Let's load our existing database.

In [93]:
%load_ext sql
%sql sqlite:///my-database.db

The sql extension is already loaded. To reload it, use:
  %reload_ext sql


---
## <span style="color:#FF5D02;">Assigment: Create a fts5 fulltext index table for reviews and do some queries</span>
Create a fulltext index and import the reviews from table ``mock_reviews``. If unsure how to proceed, refer to the tutorial at https://www.sqlitetutorial.net/sqlite-full-text-search/.

In [181]:
%%sql

drop table if exists fts_reviews;
create virtual table fts_reviews using fts5(id, product_id, title,content);
insert into fts_reviews (id, product_id, title, content) select id,product_id,title,content from mock_reviews;

 * sqlite:///my-database.db
Done.
Done.
107 rows affected.


[]

Now search for some terms like beautiful, problem, etc.

In [None]:
%sql SELECT * ...

## Lets' look under the hood
We can access the index directly by creating another virtual table. It contains all tokens and a link to where they appear in the original data like a glossar for a big book.

In [182]:
%%sql 

DROP TABLE IF EXISTS fts_tokens;
create virtual table fts_tokens using fts5vocab(fts_reviews,instance);

 * sqlite:///my-database.db
Done.
Done.


[]

Let's analyze this! How would the fulltext index search for the word 'beautiful' in the column 'content'? It would look it up in its index. We can do this manually:

In [183]:
%sql select * from fts_tokens WHERE term="beautiful" and col="content" order by doc;

 * sqlite:///my-database.db
Done.


term,doc,col,offset
beautiful,26,content,14
beautiful,39,content,20
beautiful,43,content,3
beautiful,53,content,6
beautiful,63,content,19
beautiful,68,content,7
beautiful,96,content,12


Ok, the doc column gives us the id of the document, like the column 'id' as primary key before. Let's check the first three IDs, if 'beautiful' is actually included...

In [184]:
%sql select rowid, content from fts_reviews where rowid in (26,39,43);

 * sqlite:///my-database.db
Done.


rowid,content
26,I got this necklace for my sister and it was perfect. The silver is beautiful and the design is very elegant. She loves it!
39,This Kids Dress is adorable! My daughter loves it and she looks so cute in it.
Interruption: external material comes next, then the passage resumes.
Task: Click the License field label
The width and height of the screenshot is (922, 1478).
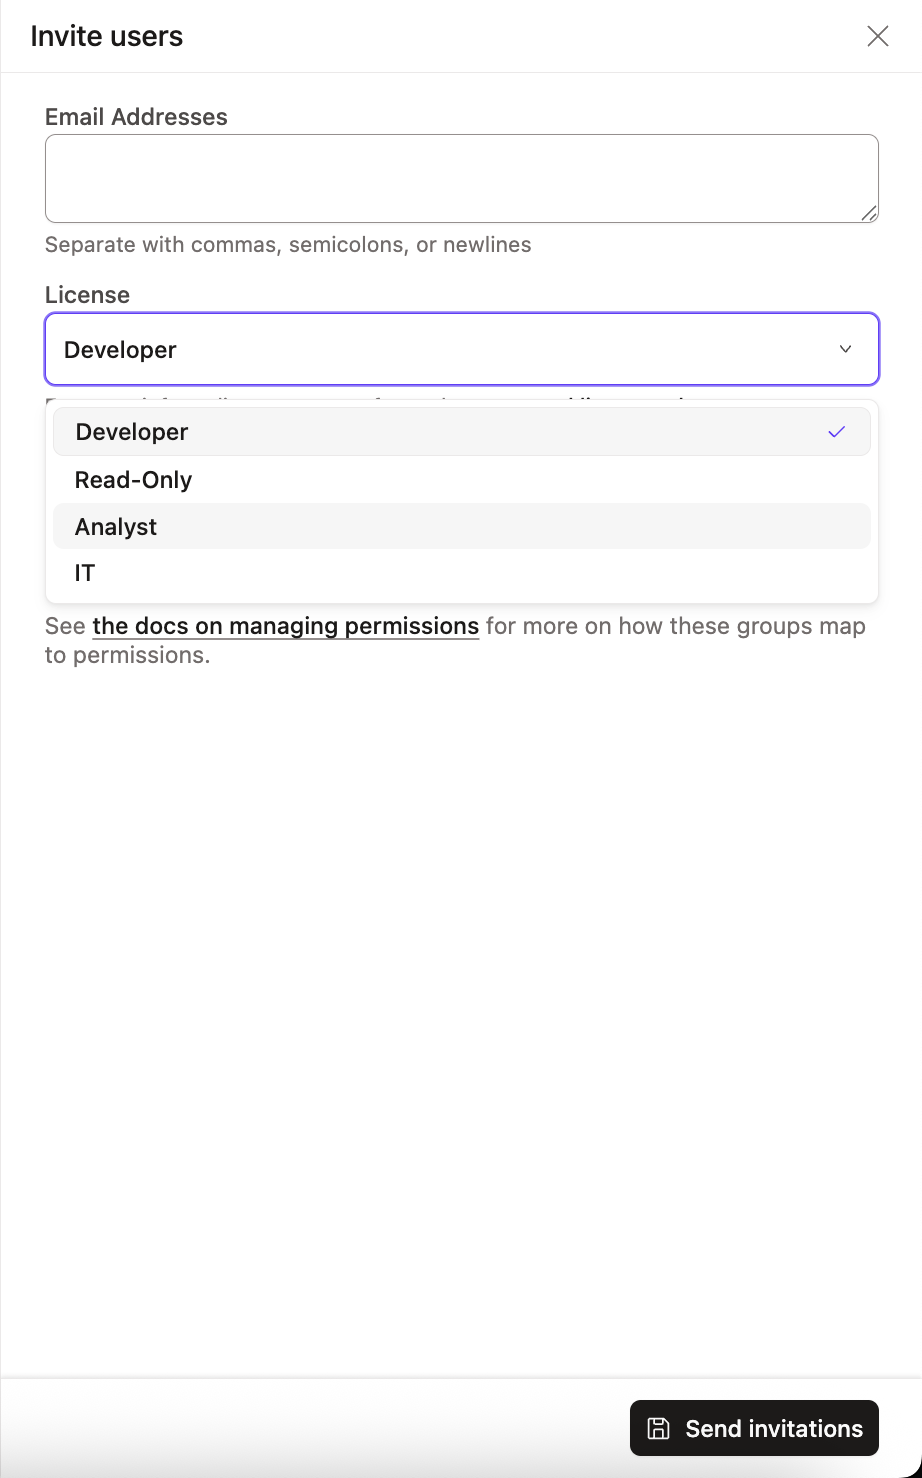Action: click(86, 294)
The lace detail is beautiful and the color is perfect. She wore this dress to her friend's birthday party last week and she got lots of compliments!
43,This Necklace is beautiful - my girlfriend loves it! It's made of high quality materials which makes it look expensive even though it wasn't very expensive at all.


---
## <span style="color:#FF5D02;">Assigment: Tagcloud</span>
Besides making search for keywords way more flexible an faster, we can quickly generate statistics about tokens. In the simplest form that would be a tagcloud.

Problem is, that fts5 does not include stop-words, so all trivial words like 'I', 'the', 'and' etc. are also included. As a work-around we ignore all words shorter than 5 characters for our tagcloud.

In [185]:
%%sql 

SELECT term, count(doc) as occurrences 
FROM fts_tokens 
WHERE length(term)>5 
GROUP BY term 
ORDER BY occurrences DESC
LIMIT 10;

 * sqlite:///my-database.db
Done.


term,occurrences
quality,23
really,22
perfect,21
comfortable,20
recommend,16
beautiful,14
wearing,13
stylish,13
bought,13
highly,11


In [198]:
%%sql

SELECT term, count(term) as freq
FROM fts_tokens t 
INNER JOIN fts_reviews r ON r.rowid = t.doc
WHERE length(term)>5 and
r.id in (select id from dim_products where category="Accessories")
GROUP BY term
ORDER by freq DESC;


 * sqlite:///my-database.db
Done.


term,freq
recommend,3
highly,3
comfortable,3
stylish,2
running,2
compliments,2
wedding,1
trainers,1
support,1
really,1